My research interests span many applications of statistics in genetics and molecular biology, but I especially focus on studying the genetic basis of human diseases. By developing statistical and machine learning methods that synthesize genomic information with other omic data sets, I seek to uncover how genetic variability impacts disease pathways. My ultimate goal is to help solve the most pressing complex diseases, including cancer and dementia.

Discovering disease-associated variants and genes

TWAS-LQ detects more genes

Genome-wide association studies (GWAS) scan the entire genome in search of genetic variants, namely single-nucleotide polymorphisms (SNPs), that are significantly associated with a given disease or trait. Typical GWAS only rely on genetic sequencing data, disease phenotype data, and common covariates such as age and sex. Recent technological advances, however, have made metabolomic, proteomic, and other omic data readily available as well. I am currently working on methods that could improve the power of GWAS by making use of such data.

I am also interested in transcriptome-wide association studies (TWAS). The TWAS framework aims to prioritize disease-relevant genes by testing for association between disease status and genetically regulated gene expression levels. In a recent paper, my coauthors and I extended TWAS to account for nonlinear effects of gene expression on traits and showed that our new method identifies genes missed by standard TWAS approaches.

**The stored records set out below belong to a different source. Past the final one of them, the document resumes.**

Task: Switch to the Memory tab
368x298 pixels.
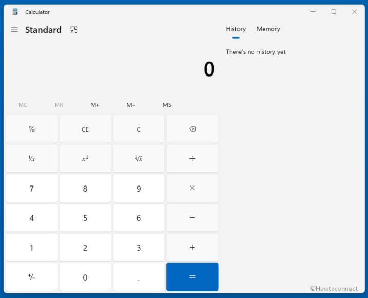Action: 268,29
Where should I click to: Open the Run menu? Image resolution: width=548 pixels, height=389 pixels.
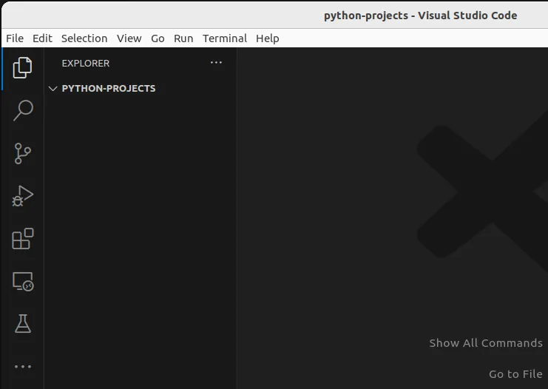pos(183,38)
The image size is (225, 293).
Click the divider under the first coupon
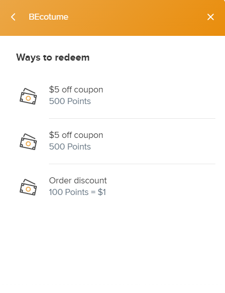click(132, 118)
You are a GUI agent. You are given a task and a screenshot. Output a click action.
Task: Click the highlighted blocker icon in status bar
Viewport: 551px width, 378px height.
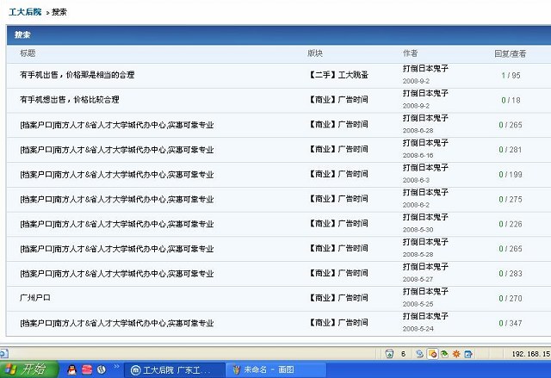tap(432, 354)
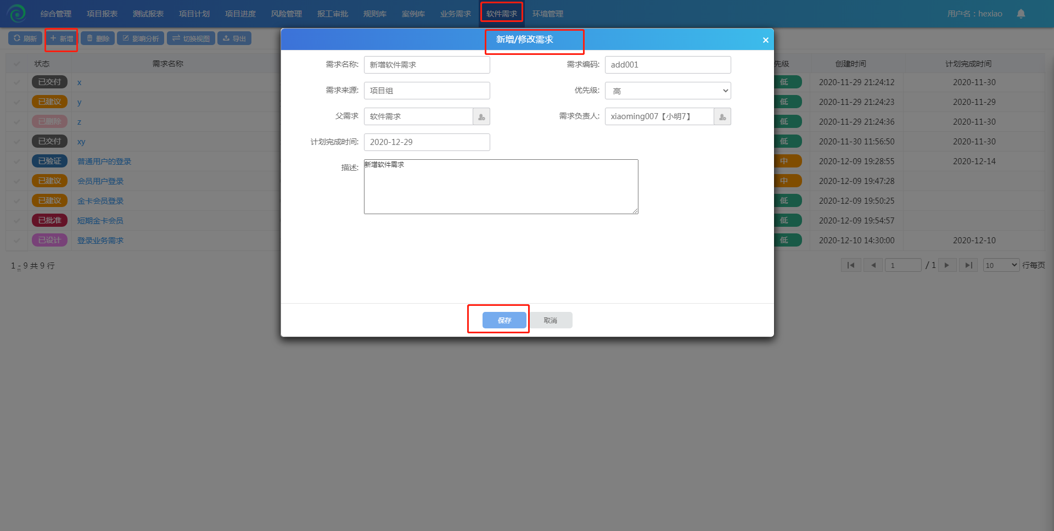Click the Export toolbar button
The height and width of the screenshot is (531, 1054).
click(x=234, y=38)
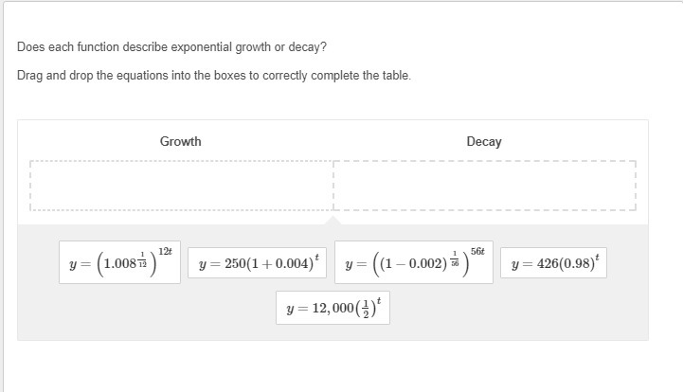Click the 56t exponent on the third equation
The width and height of the screenshot is (683, 392).
477,251
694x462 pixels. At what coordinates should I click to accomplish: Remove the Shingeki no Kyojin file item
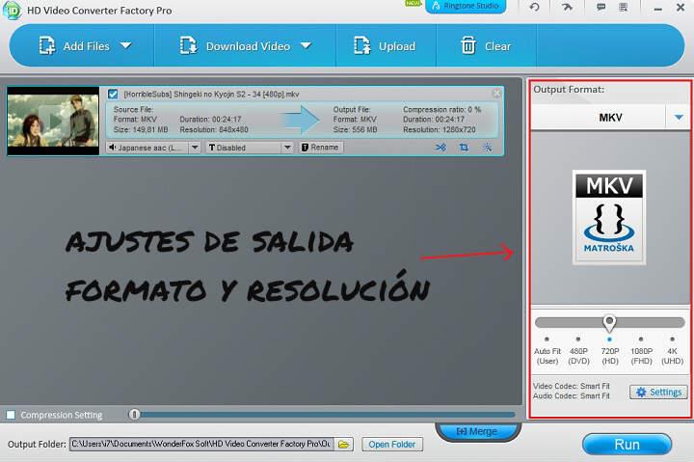click(496, 94)
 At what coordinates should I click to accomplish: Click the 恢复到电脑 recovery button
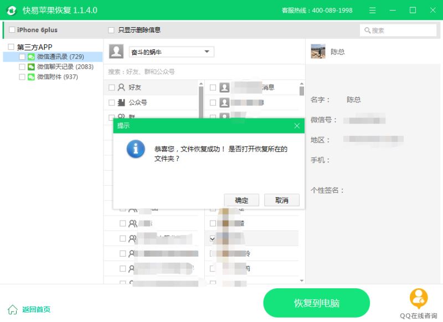pyautogui.click(x=317, y=304)
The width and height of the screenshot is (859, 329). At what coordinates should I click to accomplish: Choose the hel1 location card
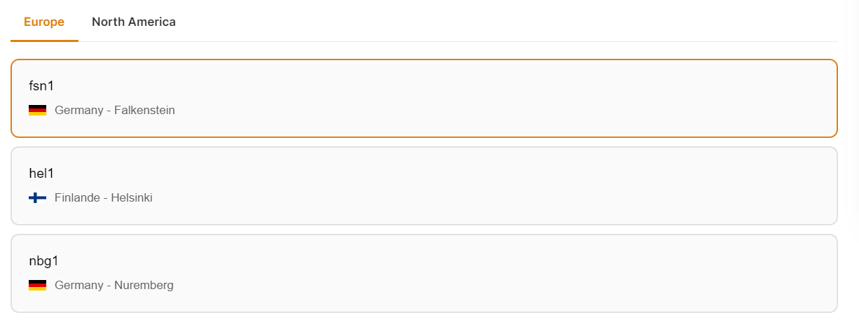(x=424, y=186)
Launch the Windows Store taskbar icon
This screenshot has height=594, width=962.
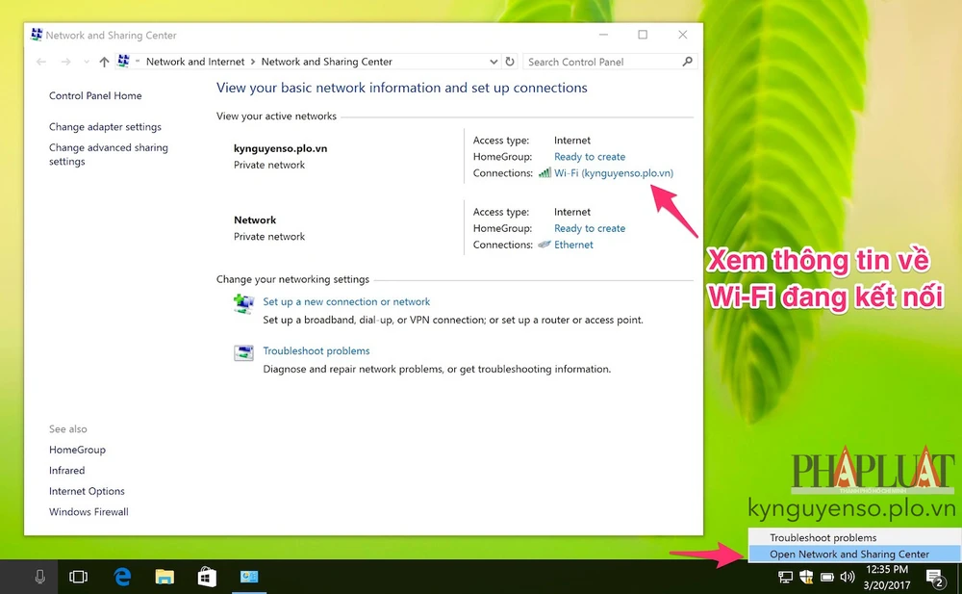[207, 577]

Unraveling the genetic architecture of gene expression

Differentially regulated genes

Although every cell in your body contains exactly the same DNA sequences, the functions of genes may vary between cells and tissues depending on how the genes are regulated. Thus, an understanding of the various genetic and epigenetic mechanisms that regulate gene expression is essential for a complete picture of the pathways that give rise to complex traits. My research aims to elucidate these mechanisms and build better models for predicting expression levels. Notably, I proposed and developed a statistical method called DRAB (Differential Regulation Analysis by Bootstrapping) that can identify genes whose patterns of genetic regulation are significantly different between two tissues or other biological contexts. Now I am working on using ensemble learning techniques to develop more accurate models of transcriptional regulation, with the aim of robust prediction across ancestries and tissues.

Managing emerging infectious diseases

WNS interventions simulation

Before I stumbled across the fascinating field of statistical genetics, I researched infectious disease management from the perspective of mathematical epidemiology. For example, in one project I worked with a team of mathematicians, economists, and ecologists to establish guidelines for transboundary infectious disease management when multiple administrative jurisdictions set different objectives. In another project we demonstrated how to improve management outcomes for white-nose syndrome (WNS) in bats by considering metapopulation dynamics. Although this line of research is no longer my primary focus, I am still happy to consult and collaborate on related projects.